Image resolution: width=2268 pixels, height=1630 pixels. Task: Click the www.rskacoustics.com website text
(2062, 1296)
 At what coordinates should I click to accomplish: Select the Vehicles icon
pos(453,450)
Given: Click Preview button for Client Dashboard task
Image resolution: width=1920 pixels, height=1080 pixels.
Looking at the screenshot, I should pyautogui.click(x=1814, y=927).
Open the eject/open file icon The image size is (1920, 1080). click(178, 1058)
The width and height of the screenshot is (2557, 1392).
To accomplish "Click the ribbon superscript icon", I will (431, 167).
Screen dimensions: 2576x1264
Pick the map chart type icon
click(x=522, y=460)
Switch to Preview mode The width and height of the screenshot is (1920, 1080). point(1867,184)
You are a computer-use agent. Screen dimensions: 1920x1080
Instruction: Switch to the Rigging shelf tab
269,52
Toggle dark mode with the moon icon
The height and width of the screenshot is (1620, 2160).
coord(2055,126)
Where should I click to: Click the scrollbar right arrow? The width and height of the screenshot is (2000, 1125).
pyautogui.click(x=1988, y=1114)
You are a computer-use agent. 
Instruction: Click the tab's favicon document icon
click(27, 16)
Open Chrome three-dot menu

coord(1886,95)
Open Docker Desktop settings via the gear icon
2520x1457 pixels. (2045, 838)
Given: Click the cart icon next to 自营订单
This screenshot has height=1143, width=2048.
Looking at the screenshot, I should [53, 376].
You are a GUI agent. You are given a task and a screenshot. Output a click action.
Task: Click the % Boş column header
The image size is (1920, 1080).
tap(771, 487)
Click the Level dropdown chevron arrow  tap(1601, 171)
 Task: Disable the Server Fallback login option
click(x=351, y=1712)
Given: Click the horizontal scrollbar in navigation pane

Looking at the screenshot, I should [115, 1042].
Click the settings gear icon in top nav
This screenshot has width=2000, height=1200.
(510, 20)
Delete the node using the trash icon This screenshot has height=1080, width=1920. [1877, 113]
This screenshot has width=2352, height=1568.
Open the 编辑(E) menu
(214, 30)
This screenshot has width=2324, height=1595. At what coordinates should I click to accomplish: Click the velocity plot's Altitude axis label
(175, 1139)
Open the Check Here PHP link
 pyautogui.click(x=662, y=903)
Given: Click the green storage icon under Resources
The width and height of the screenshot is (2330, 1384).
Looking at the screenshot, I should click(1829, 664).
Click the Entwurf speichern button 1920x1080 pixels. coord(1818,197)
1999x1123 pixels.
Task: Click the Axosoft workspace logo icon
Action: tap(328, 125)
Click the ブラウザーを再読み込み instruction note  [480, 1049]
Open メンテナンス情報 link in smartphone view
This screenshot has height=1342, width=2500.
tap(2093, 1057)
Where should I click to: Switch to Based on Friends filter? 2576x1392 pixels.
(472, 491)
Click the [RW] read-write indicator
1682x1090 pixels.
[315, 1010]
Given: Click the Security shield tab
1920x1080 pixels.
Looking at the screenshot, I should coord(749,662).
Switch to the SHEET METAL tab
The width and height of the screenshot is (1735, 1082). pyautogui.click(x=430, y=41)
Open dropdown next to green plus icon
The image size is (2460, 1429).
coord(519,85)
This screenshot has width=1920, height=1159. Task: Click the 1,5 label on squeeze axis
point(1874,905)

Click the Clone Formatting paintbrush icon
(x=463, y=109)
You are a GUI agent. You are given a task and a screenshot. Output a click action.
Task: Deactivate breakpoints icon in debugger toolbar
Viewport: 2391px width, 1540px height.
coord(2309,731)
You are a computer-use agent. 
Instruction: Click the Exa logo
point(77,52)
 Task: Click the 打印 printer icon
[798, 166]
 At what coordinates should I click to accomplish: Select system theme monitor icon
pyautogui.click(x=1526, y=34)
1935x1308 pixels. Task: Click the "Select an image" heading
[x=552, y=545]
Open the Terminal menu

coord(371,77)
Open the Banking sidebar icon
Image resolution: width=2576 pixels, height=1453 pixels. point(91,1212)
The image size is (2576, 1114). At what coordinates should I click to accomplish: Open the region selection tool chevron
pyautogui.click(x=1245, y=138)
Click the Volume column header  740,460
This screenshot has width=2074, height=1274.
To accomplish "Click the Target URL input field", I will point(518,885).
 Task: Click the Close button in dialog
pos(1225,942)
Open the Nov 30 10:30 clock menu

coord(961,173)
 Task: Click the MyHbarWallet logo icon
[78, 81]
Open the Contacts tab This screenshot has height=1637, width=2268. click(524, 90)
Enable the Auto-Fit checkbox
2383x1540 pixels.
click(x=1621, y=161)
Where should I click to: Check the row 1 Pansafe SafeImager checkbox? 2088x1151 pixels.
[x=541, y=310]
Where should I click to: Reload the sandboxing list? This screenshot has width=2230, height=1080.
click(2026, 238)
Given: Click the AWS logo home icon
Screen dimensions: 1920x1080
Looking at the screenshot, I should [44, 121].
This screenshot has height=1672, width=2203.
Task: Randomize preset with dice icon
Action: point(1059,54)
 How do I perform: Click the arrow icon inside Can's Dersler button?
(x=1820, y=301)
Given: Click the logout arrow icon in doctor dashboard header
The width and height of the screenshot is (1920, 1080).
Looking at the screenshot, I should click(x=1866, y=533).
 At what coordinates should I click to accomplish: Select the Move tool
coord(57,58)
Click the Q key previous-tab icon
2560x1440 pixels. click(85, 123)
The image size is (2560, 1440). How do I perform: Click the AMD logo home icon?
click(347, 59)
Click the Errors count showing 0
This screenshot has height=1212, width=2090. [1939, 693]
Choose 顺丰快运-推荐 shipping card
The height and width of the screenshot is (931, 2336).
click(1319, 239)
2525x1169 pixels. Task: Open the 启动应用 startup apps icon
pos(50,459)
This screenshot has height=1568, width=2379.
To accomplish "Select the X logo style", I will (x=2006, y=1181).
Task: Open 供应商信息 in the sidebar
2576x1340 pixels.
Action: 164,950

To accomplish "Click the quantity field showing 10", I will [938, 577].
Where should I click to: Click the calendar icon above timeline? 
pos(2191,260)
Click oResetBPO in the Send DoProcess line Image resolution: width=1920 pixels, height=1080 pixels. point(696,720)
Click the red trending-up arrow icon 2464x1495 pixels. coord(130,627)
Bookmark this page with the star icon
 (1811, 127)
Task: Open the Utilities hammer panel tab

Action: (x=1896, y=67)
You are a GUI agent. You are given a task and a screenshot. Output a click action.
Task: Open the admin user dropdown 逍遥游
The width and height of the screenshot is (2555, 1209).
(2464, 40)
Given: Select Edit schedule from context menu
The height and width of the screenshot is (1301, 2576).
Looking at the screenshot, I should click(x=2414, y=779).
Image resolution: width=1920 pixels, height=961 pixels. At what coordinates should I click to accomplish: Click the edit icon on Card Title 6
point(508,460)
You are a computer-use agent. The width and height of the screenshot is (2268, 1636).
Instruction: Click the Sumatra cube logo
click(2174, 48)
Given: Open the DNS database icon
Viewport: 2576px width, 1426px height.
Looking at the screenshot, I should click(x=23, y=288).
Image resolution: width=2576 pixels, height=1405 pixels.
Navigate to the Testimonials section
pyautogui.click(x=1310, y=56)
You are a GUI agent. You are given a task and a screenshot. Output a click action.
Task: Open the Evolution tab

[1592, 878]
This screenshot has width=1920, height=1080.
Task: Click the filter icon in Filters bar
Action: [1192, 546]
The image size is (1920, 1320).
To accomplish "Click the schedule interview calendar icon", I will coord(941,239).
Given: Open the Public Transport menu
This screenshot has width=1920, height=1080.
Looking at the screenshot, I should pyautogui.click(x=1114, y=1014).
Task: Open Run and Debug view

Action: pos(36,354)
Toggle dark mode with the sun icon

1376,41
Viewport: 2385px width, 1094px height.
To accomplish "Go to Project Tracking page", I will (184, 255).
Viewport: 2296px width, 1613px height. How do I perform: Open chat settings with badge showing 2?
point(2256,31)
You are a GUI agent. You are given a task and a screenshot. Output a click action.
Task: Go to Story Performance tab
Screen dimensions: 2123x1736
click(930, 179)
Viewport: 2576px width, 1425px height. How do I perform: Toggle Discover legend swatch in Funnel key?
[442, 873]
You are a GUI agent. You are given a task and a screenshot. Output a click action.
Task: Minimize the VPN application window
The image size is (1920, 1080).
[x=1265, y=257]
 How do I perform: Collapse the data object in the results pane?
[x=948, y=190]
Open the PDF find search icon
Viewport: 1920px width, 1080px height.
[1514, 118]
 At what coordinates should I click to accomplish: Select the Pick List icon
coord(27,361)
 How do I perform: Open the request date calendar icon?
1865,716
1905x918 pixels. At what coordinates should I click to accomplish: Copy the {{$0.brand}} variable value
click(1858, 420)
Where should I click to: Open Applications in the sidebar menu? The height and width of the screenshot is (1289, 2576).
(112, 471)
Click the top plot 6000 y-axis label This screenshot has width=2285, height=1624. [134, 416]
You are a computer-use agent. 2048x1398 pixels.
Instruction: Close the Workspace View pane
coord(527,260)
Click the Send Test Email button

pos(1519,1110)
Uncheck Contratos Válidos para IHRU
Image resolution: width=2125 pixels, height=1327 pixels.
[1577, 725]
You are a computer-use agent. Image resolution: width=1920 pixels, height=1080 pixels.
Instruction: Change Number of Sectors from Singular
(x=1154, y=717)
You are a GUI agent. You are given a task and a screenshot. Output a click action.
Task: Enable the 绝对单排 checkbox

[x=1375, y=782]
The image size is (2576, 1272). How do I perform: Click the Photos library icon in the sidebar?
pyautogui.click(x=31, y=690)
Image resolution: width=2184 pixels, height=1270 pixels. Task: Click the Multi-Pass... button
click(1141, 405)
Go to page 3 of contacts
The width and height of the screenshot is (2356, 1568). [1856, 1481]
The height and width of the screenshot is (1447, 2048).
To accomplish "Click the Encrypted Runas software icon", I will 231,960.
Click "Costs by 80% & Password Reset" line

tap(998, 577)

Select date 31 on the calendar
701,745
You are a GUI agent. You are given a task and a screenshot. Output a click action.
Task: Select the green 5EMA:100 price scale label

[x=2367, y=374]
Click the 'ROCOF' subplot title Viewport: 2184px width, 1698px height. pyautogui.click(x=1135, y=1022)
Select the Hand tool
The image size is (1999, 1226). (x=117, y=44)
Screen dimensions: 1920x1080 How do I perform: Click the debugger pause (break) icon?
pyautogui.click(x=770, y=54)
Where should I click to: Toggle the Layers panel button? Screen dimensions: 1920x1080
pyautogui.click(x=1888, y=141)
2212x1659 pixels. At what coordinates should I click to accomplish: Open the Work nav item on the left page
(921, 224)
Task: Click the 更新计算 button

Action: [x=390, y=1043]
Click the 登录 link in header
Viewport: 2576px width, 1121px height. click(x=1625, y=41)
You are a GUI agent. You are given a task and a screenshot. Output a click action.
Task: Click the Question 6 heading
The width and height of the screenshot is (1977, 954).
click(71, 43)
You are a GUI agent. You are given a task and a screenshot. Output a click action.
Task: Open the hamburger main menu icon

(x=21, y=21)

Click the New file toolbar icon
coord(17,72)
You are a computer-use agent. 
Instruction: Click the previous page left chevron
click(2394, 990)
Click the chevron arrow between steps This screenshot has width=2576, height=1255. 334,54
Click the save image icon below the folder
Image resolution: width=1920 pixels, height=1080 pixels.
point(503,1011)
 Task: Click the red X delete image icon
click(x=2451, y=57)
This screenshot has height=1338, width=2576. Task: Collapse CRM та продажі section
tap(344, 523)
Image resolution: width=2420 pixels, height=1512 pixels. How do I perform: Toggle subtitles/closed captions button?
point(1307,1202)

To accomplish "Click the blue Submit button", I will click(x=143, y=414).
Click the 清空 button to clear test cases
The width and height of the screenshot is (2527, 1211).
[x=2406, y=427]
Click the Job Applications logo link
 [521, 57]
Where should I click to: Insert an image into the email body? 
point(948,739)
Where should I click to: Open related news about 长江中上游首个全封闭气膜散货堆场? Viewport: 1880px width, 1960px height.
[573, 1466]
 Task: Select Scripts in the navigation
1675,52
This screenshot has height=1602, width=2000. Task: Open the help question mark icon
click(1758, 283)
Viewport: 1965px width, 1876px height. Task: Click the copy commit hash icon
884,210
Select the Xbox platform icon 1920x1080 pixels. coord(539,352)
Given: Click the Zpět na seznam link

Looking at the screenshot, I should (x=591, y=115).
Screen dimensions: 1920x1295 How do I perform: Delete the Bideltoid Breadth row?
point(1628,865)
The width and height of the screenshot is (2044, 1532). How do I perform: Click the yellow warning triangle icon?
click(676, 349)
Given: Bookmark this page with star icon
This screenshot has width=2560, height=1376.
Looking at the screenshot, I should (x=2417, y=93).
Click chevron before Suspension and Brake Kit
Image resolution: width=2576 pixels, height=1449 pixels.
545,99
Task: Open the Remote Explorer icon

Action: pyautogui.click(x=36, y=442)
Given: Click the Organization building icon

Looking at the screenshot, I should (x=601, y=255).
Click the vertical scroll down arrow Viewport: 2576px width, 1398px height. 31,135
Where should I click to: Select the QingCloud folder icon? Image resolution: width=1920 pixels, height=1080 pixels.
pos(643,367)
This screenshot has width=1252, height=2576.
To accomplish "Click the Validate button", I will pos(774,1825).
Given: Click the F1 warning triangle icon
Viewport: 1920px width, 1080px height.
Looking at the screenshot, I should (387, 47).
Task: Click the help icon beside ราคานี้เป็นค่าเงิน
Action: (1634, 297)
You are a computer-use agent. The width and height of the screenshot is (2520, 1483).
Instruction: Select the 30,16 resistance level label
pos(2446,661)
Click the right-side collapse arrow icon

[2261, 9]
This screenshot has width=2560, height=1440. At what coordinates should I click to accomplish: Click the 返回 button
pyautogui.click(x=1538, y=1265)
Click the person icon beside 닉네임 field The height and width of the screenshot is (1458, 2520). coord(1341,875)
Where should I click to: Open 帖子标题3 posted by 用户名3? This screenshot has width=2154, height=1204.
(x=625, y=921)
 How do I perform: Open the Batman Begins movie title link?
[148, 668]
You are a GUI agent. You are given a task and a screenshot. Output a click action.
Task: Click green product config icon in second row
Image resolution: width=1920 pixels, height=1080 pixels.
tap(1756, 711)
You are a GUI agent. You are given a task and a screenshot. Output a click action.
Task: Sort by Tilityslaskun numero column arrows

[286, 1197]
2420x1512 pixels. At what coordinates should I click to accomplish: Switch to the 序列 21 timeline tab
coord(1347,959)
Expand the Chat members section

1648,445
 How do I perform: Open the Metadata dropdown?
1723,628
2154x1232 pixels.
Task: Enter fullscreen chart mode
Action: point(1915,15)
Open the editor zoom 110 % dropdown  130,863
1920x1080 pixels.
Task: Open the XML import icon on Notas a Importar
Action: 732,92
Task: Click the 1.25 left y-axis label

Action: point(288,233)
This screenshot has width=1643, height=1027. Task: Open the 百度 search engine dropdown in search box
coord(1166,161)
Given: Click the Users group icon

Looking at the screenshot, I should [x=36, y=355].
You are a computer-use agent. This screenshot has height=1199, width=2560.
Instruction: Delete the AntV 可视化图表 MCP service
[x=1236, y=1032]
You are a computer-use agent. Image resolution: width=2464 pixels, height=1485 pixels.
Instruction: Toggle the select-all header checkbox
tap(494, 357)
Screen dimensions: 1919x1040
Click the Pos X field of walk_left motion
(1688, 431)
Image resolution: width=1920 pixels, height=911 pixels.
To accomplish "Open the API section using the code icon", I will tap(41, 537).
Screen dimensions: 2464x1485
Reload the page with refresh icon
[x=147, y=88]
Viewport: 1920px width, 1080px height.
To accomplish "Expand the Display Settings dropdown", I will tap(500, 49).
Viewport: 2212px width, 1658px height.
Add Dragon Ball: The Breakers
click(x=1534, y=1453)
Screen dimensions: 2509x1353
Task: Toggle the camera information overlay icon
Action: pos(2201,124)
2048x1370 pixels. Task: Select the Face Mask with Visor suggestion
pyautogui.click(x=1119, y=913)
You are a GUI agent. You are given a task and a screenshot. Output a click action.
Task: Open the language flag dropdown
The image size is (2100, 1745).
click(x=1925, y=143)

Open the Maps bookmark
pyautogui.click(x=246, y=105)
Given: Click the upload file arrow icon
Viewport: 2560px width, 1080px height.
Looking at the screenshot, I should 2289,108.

==============================

● What you are asked to do:
Only a number is wanted here: the count of lines in the material above that contain "next".

● Written response:
2